### SET PROBLEM
Can you reproduce every one of the rows below word for word, leaving the pictures out?

--- START ---

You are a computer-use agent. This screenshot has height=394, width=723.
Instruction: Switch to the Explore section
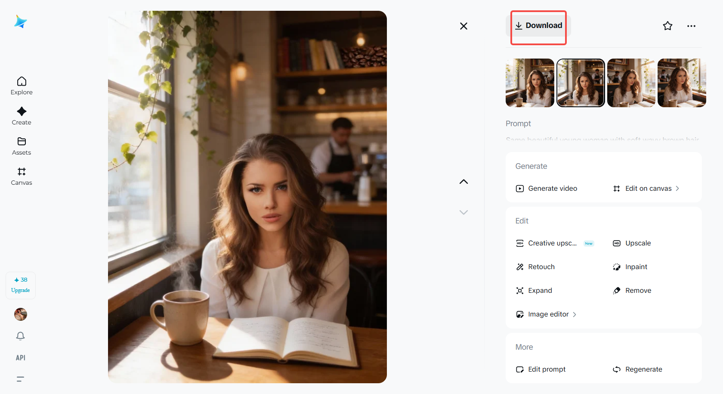pyautogui.click(x=21, y=85)
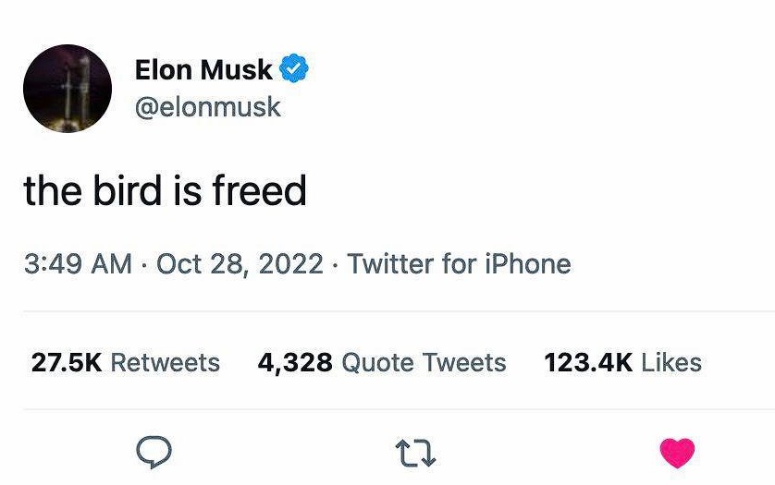The height and width of the screenshot is (485, 775).
Task: Click the 4,328 quote count number
Action: [x=295, y=362]
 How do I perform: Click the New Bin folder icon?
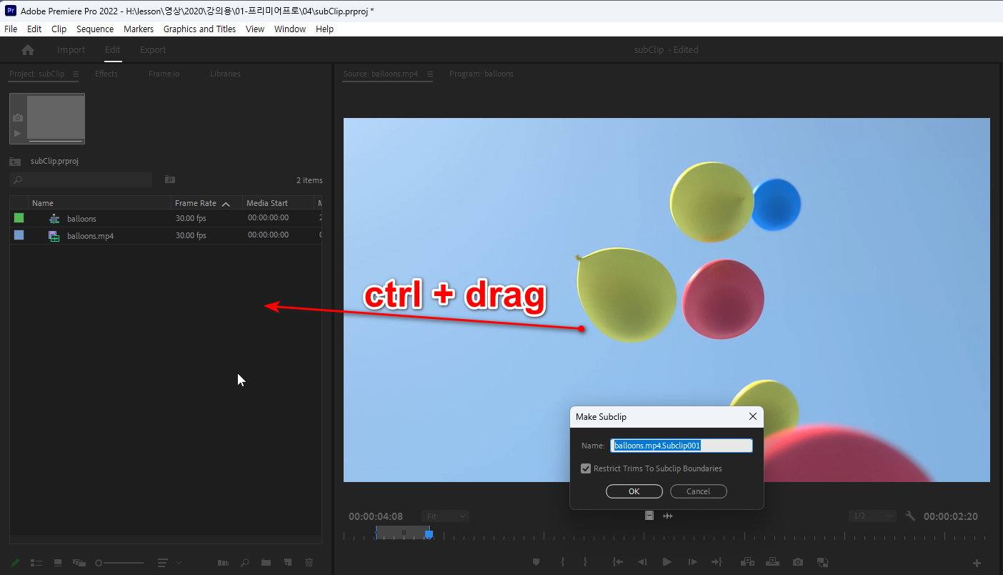[266, 563]
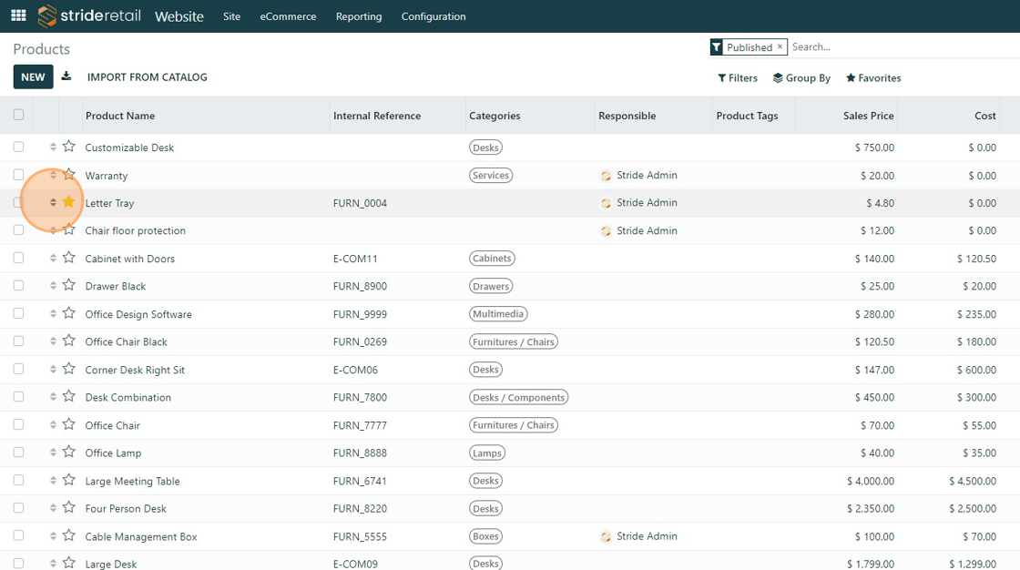Remove the Published filter tag
The height and width of the screenshot is (570, 1020).
780,47
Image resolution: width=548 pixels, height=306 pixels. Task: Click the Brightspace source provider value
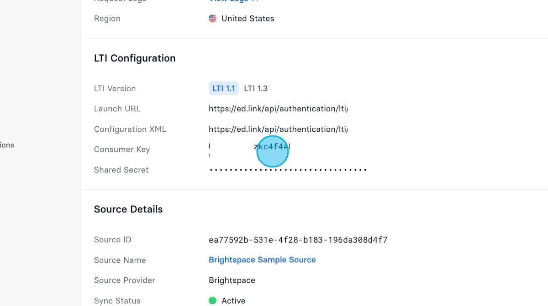(232, 280)
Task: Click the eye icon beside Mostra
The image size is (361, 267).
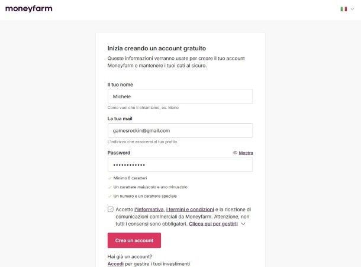Action: click(235, 153)
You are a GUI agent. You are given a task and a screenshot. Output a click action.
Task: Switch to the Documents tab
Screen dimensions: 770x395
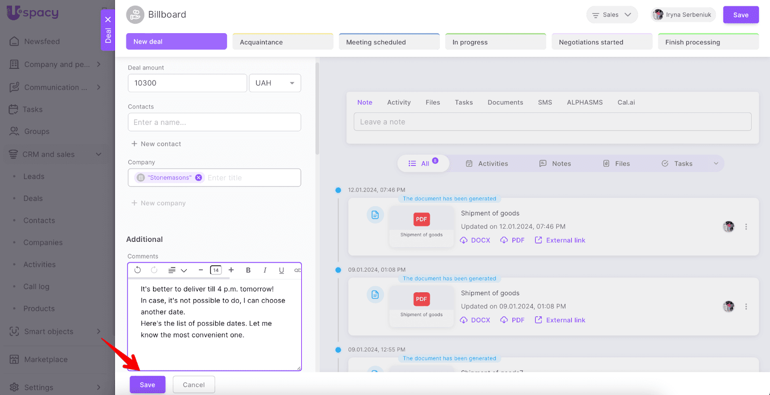tap(505, 103)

--- END ---

### PROBLEM SOLUTION
You are a computer-use agent. This screenshot has height=394, width=723.
Instruction: Switch to the Explore section
pyautogui.click(x=21, y=85)
The height and width of the screenshot is (485, 775).
Task: Click the 4,328 quote count number
Action: [x=295, y=362]
 How do I perform: Click the New Bin folder icon?
[266, 563]
Remove the Published filter tag
The height and width of the screenshot is (570, 1020).
780,47
Image resolution: width=548 pixels, height=306 pixels. Task: Click the Brightspace source provider value
(232, 280)
Task: Click the eye icon beside Mostra
The image size is (361, 267).
Action: click(235, 153)
You are a GUI agent. You are given a task and a screenshot. Output a click action.
Task: Switch to the Documents tab
Screen dimensions: 770x395
tap(505, 103)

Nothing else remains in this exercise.